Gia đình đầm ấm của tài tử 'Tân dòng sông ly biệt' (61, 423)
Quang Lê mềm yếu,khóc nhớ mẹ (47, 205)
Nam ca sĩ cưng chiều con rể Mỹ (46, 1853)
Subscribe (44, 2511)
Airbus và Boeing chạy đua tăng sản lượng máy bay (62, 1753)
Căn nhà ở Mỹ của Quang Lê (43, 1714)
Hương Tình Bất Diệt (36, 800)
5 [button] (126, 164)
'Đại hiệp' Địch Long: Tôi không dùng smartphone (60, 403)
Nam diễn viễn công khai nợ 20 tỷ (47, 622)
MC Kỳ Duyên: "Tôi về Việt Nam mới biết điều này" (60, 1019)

# PROMPT:
Set down, word for word, only the lines running from the line with "Hương Tình Bất Diệt (36, 800)" to the last line of the listing above. Both of those lines belong in your answer.

# OUTPUT OF THE EXERCISE:
Hương Tình Bất Diệt (36, 800)
5 [button] (126, 164)
'Đại hiệp' Địch Long: Tôi không dùng smartphone (60, 403)
Nam diễn viễn công khai nợ 20 tỷ (47, 622)
MC Kỳ Duyên: "Tôi về Việt Nam mới biết điều này" (60, 1019)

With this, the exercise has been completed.